━━━━━ EXTRACT ━━━━━

Using Naive Approach Player A will Loose The Game As Shown Below

Since Player-A gets to pick first, he may pick 42 or 51. If Player-A goes by his gut and picks 51,

Then Player-B will get to pick between 42 & 55. Say, he picks 55.

Player-A will get to pick between 42 & 31. Say, he picks 42

Player-B will get to pick between 40 & 31. Say, he picks 40.

Player-A will get to pick between 30 & 31. Say, he picks 31

Player-B will pick 30. So the final Picture is as Given Below

Final Scores are:

* Player-A: 51+42+31 = 124

* Player-B: 55+40+30 = 125

So, even when Player-A has a policy of picking the maximum, he lost the Game. Clearly, the brute-force method of always picking maximum does not work.

Solution

The reason why Player-A lost was because he was only focusing on what he picks. He was not forcing Player-B to pick numbers in a particular fashion.

Suppose if Player-A can force Player-B to pick only the numbers at Even places or only the numbers at odd places in the list, then he can certain his win by pre-calculating the sum of numbers at odd and even places.

━━━━━ MATERIAL PROVIDED ━━━━━

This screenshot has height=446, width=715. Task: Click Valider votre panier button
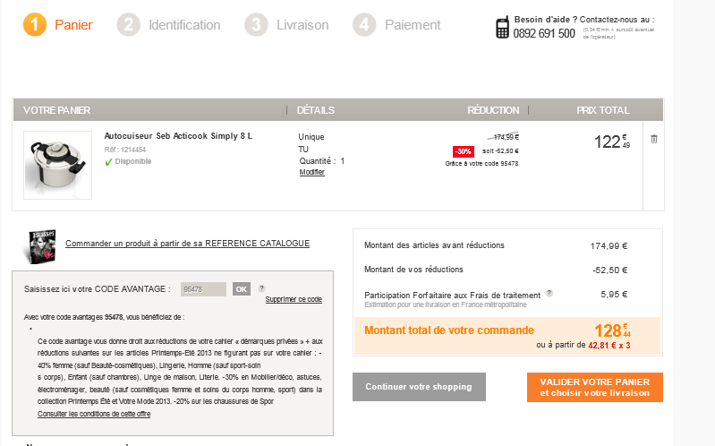tap(595, 388)

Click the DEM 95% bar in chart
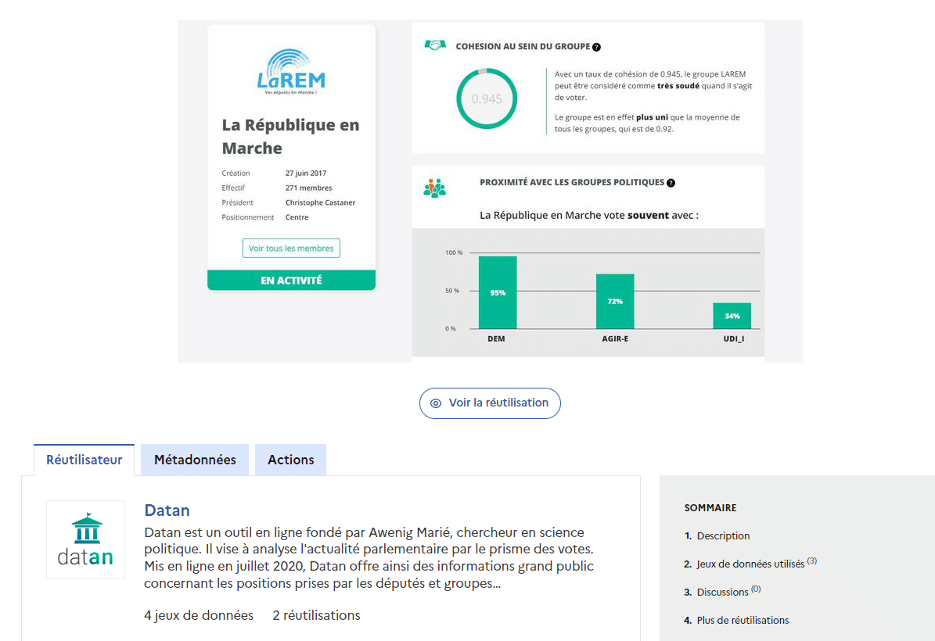coord(498,292)
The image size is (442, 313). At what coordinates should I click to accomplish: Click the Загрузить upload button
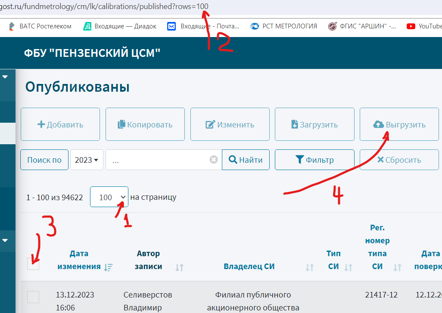click(x=314, y=124)
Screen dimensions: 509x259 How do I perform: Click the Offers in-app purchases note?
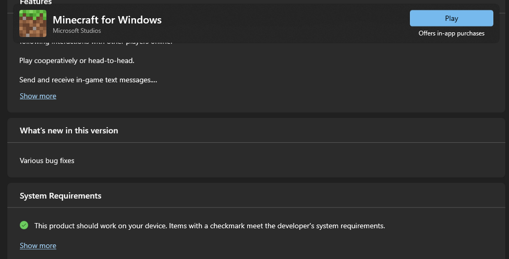click(x=451, y=33)
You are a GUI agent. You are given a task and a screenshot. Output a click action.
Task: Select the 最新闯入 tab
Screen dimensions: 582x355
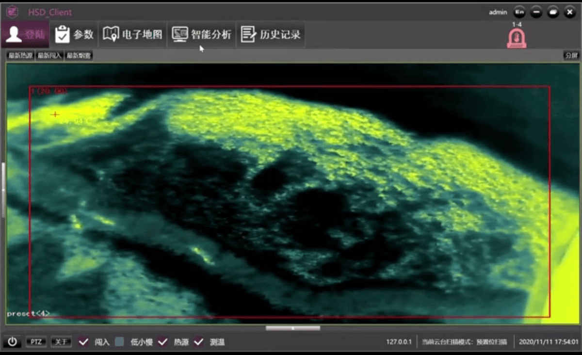(x=50, y=56)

━━━━━

WRITTEN INSTRUCTION A: From the number-picking game excerpt, extract the stretch from "Then Player-B will" through "he picks 40.".
WRITTEN INSTRUCTION B: In the number-picking game excerpt, what is Player-B's final score?

COMPLETE RESPONSE A:
Then Player-B will get to pick between 42 & 55. Say, he picks 55.

Player-A will get to pick between 42 & 31. Say, he picks 42

Player-B will get to pick between 40 & 31. Say, he picks 40.

COMPLETE RESPONSE B: 125